▶ Work to be completed: From the records below, copy out exactly the lines from the one containing "Наши партнеры (108, 1186)" to the one containing "Карьеры (84, 1211)", both included. Add nothing else.
··· Data shown ···
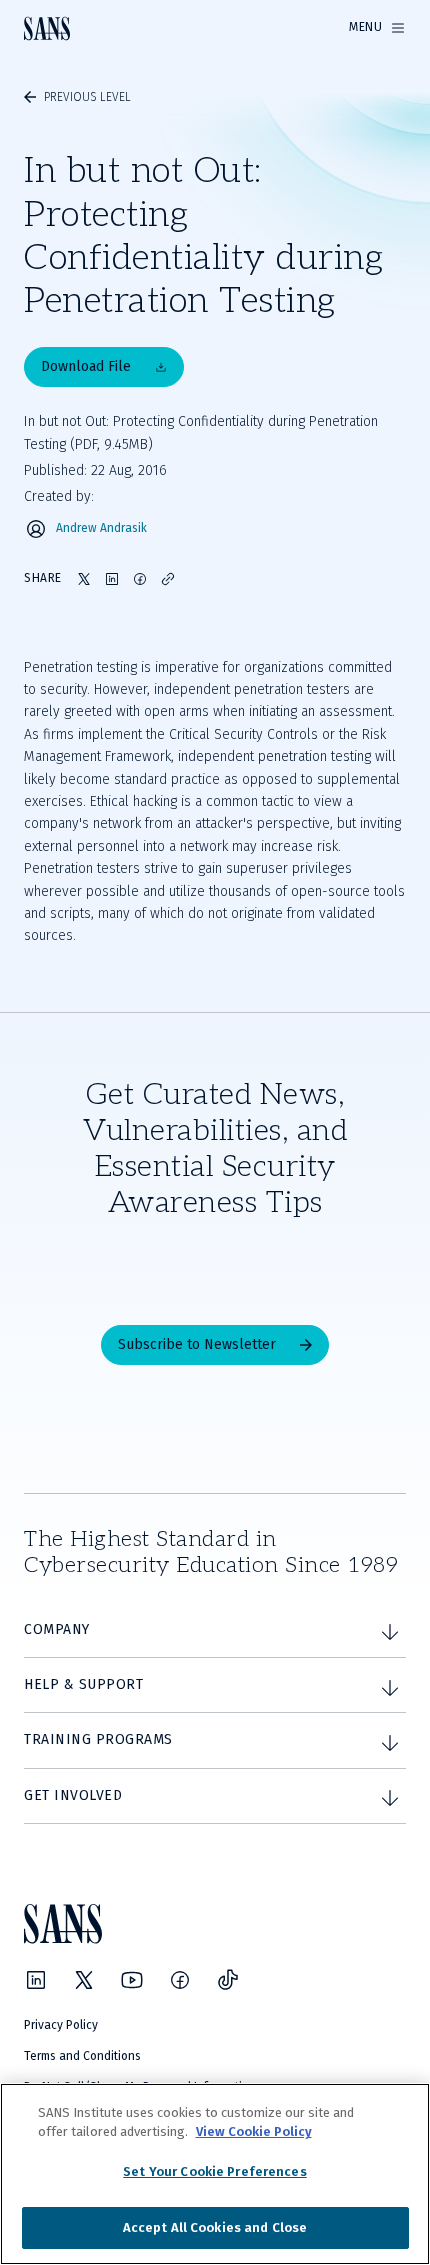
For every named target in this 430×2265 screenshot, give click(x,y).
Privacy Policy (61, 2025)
···
··· Data shown ···
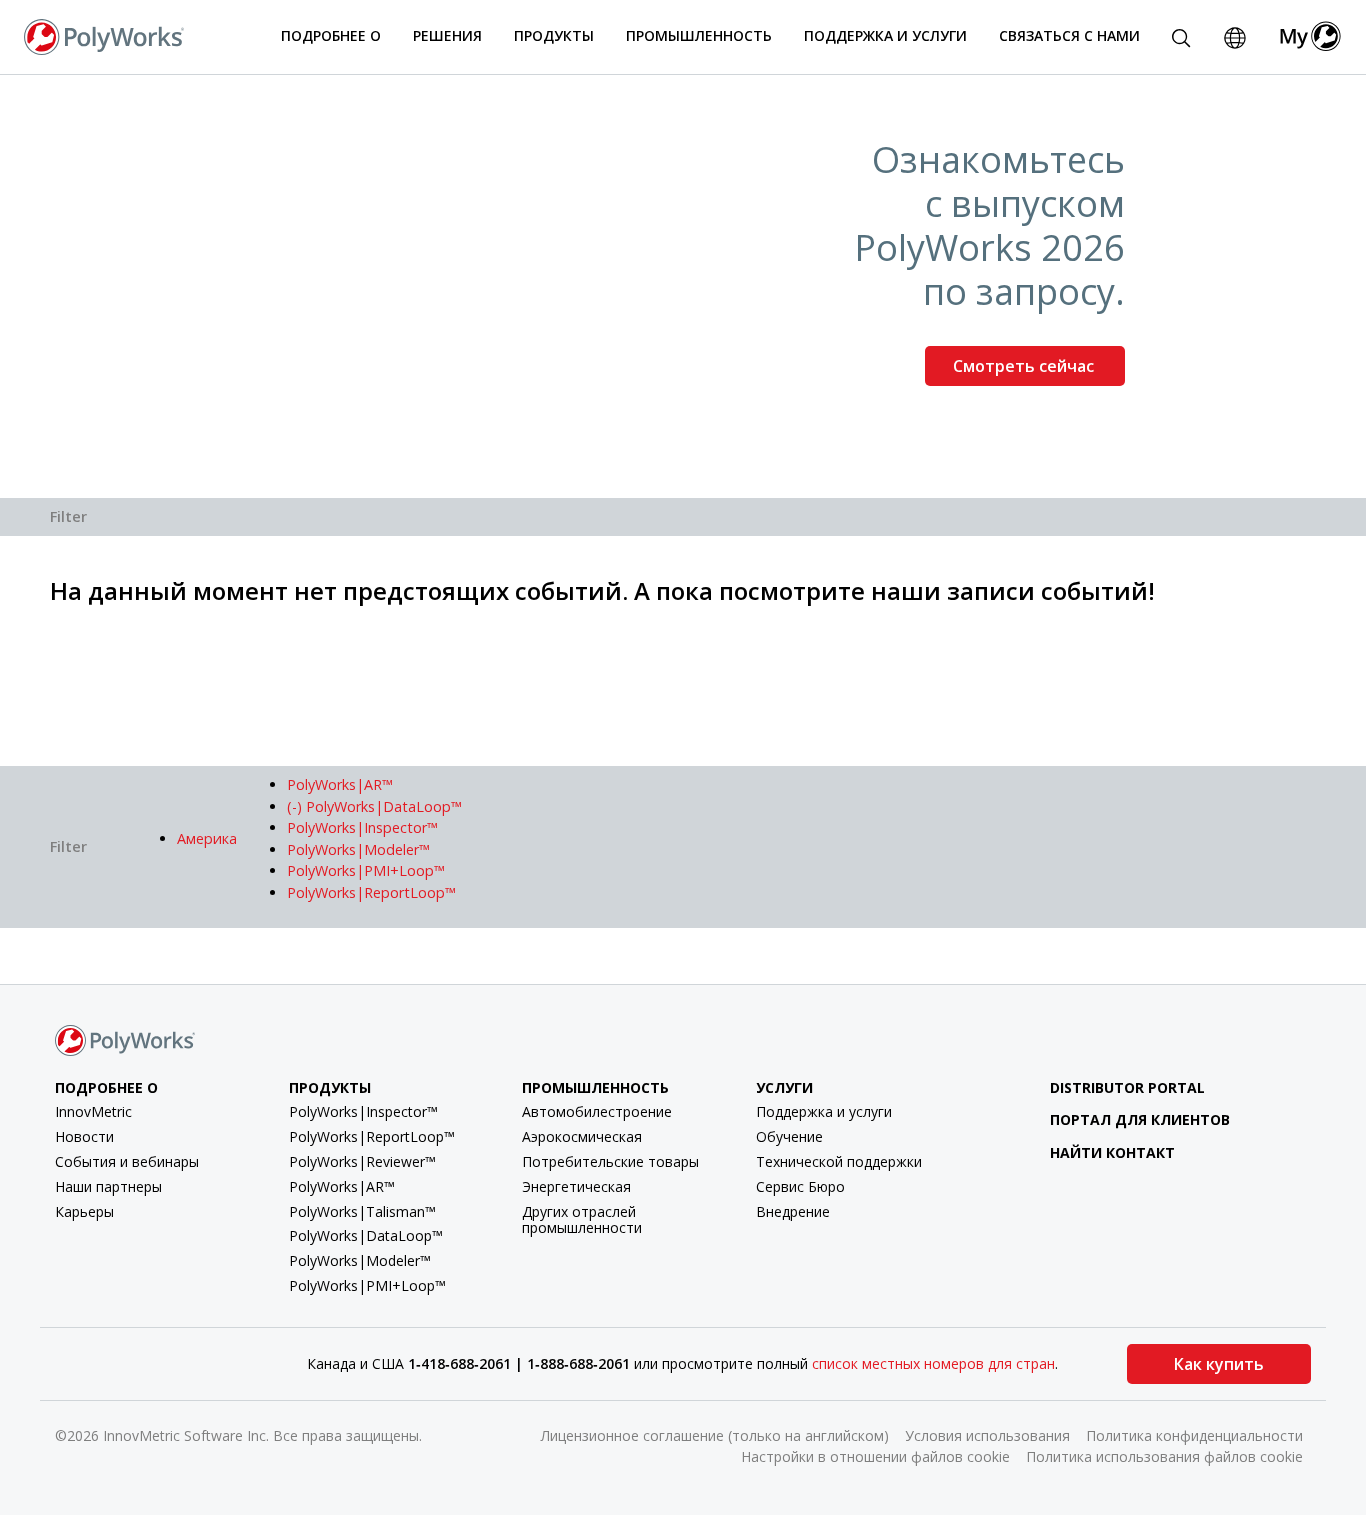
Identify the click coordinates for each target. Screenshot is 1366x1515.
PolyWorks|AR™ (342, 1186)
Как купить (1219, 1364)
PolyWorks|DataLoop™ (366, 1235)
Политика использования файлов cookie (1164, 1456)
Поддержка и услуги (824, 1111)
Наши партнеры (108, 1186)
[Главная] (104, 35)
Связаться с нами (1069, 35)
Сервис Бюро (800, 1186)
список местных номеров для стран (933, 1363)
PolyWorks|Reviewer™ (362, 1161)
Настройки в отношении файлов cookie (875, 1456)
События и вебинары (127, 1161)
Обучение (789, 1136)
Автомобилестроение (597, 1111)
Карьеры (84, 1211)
···
··· Data shown ···
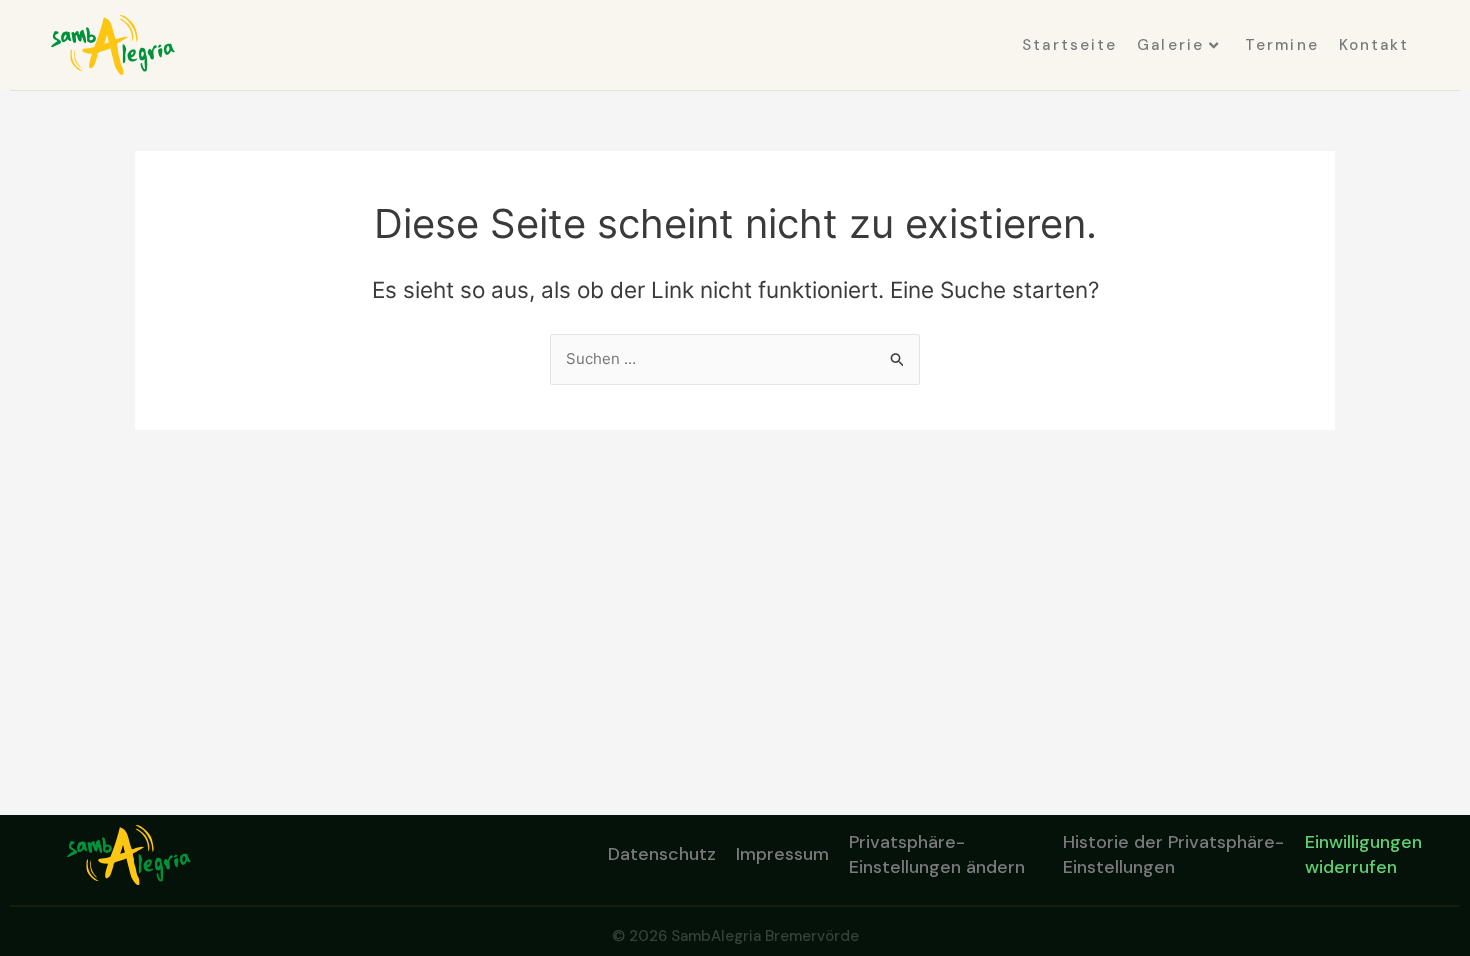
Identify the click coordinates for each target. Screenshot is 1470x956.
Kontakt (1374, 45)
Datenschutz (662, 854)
···
▶ Exercise response:
Наши партнеры (108, 1186)
[Главная] (104, 35)
Связаться с нами (1069, 35)
Сервис Бюро (800, 1186)
список местных номеров для стран (933, 1363)
PolyWorks|Reviewer™ (362, 1161)
Настройки в отношении файлов cookie (875, 1456)
События и вебинары (127, 1161)
Обучение (789, 1136)
Автомобилестроение (597, 1111)
Карьеры (84, 1211)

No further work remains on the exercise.